## Aim of the task
Copy each entry below exactly.

## Supplied information
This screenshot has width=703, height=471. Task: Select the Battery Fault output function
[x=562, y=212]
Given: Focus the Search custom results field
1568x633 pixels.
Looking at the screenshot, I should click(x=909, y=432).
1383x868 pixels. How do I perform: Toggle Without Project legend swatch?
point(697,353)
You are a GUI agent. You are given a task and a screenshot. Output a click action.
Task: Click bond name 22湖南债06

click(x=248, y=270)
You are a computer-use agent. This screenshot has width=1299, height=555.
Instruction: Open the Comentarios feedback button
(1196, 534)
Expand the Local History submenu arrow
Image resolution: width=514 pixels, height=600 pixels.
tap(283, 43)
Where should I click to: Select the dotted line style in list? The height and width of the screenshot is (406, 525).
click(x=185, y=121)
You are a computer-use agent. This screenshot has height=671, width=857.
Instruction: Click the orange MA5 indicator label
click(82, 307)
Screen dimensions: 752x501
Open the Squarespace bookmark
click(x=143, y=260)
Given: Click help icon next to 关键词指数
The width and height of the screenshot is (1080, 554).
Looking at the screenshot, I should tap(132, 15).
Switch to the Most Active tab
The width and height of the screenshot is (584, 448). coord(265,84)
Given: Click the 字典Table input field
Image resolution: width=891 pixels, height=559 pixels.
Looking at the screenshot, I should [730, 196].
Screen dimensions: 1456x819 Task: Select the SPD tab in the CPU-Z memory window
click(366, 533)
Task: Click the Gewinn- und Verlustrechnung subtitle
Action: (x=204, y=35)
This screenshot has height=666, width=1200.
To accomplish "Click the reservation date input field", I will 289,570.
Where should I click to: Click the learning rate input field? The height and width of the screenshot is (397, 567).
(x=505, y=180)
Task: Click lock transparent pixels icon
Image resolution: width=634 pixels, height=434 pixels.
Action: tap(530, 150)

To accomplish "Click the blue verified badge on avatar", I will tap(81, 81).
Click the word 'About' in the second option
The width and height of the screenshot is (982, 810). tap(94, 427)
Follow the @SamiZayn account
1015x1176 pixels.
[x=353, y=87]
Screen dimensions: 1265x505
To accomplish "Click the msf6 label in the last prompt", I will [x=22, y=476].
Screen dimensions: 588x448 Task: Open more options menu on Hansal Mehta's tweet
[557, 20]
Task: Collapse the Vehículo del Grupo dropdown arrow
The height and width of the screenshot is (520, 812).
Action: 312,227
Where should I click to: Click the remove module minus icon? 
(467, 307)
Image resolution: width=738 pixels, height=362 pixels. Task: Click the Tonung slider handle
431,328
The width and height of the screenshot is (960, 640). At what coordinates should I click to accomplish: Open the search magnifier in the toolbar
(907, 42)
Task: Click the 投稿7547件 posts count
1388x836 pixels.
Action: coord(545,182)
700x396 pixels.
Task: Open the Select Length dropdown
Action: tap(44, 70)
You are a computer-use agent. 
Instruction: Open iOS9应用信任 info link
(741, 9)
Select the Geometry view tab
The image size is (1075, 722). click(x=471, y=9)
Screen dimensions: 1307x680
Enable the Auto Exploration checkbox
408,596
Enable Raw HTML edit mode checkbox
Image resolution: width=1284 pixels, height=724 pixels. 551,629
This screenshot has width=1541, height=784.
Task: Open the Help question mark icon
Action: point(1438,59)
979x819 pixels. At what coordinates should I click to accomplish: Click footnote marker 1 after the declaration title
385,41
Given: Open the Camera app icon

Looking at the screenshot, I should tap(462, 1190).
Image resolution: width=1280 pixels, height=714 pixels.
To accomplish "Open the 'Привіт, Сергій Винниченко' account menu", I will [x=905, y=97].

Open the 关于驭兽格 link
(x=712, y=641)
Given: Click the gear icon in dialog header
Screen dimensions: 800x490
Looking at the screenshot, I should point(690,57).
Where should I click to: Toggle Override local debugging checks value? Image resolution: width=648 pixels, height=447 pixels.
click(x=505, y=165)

## Exercise response
This screenshot has width=703, height=471. Task: Select the Battery Fault output function
[x=562, y=212]
Given: Focus the Search custom results field
1568x633 pixels.
Looking at the screenshot, I should click(x=909, y=432).
1383x868 pixels. How do I perform: Toggle Without Project legend swatch?
point(697,353)
You are a GUI agent. You are given a task and a screenshot. Output a click action.
Task: Click bond name 22湖南债06

click(x=248, y=270)
You are a computer-use agent. This screenshot has width=1299, height=555.
Instruction: Open the Comentarios feedback button
(1196, 534)
Expand the Local History submenu arrow
Image resolution: width=514 pixels, height=600 pixels.
tap(283, 43)
Where should I click to: Select the dotted line style in list? The height and width of the screenshot is (406, 525).
click(x=185, y=121)
You are a computer-use agent. This screenshot has height=671, width=857.
Instruction: Click the orange MA5 indicator label
click(82, 307)
Screen dimensions: 752x501
Open the Squarespace bookmark
click(x=143, y=260)
Given: Click help icon next to 关键词指数
The width and height of the screenshot is (1080, 554).
Looking at the screenshot, I should tap(132, 15).
Switch to the Most Active tab
The width and height of the screenshot is (584, 448). coord(265,84)
Given: Click the 字典Table input field
Image resolution: width=891 pixels, height=559 pixels.
Looking at the screenshot, I should [730, 196].
Screen dimensions: 1456x819 Task: Select the SPD tab in the CPU-Z memory window
click(366, 533)
Task: Click the Gewinn- und Verlustrechnung subtitle
Action: (x=204, y=35)
This screenshot has height=666, width=1200.
To accomplish "Click the reservation date input field", I will 289,570.
Where should I click to: Click the learning rate input field? The height and width of the screenshot is (397, 567).
(x=505, y=180)
Task: Click lock transparent pixels icon
Image resolution: width=634 pixels, height=434 pixels.
Action: tap(530, 150)

To accomplish "Click the blue verified badge on avatar", I will tap(81, 81).
Click the word 'About' in the second option
The width and height of the screenshot is (982, 810). tap(94, 427)
Follow the @SamiZayn account
1015x1176 pixels.
[x=353, y=87]
Screen dimensions: 1265x505
To accomplish "Click the msf6 label in the last prompt", I will [x=22, y=476].
Screen dimensions: 588x448 Task: Open more options menu on Hansal Mehta's tweet
[557, 20]
Task: Collapse the Vehículo del Grupo dropdown arrow
The height and width of the screenshot is (520, 812).
Action: 312,227
Where should I click to: Click the remove module minus icon? 
(467, 307)
Image resolution: width=738 pixels, height=362 pixels. Task: Click the Tonung slider handle
431,328
The width and height of the screenshot is (960, 640). At what coordinates should I click to accomplish: Open the search magnifier in the toolbar
(907, 42)
Task: Click the 投稿7547件 posts count
1388x836 pixels.
Action: coord(545,182)
700x396 pixels.
Task: Open the Select Length dropdown
Action: tap(44, 70)
You are a computer-use agent. 
Instruction: Open iOS9应用信任 info link
(741, 9)
Select the Geometry view tab
The image size is (1075, 722). click(x=471, y=9)
Screen dimensions: 1307x680
Enable the Auto Exploration checkbox
408,596
Enable Raw HTML edit mode checkbox
Image resolution: width=1284 pixels, height=724 pixels. 551,629
This screenshot has width=1541, height=784.
Task: Open the Help question mark icon
Action: point(1438,59)
979x819 pixels. At what coordinates should I click to accomplish: Click footnote marker 1 after the declaration title
385,41
Given: Open the Camera app icon

Looking at the screenshot, I should tap(462, 1190).
Image resolution: width=1280 pixels, height=714 pixels.
To accomplish "Open the 'Привіт, Сергій Винниченко' account menu", I will [x=905, y=97].

Open the 关于驭兽格 link
(x=712, y=641)
Given: Click the gear icon in dialog header
Screen dimensions: 800x490
Looking at the screenshot, I should point(690,57).
Where should I click to: Toggle Override local debugging checks value? Image resolution: width=648 pixels, height=447 pixels.
click(x=505, y=165)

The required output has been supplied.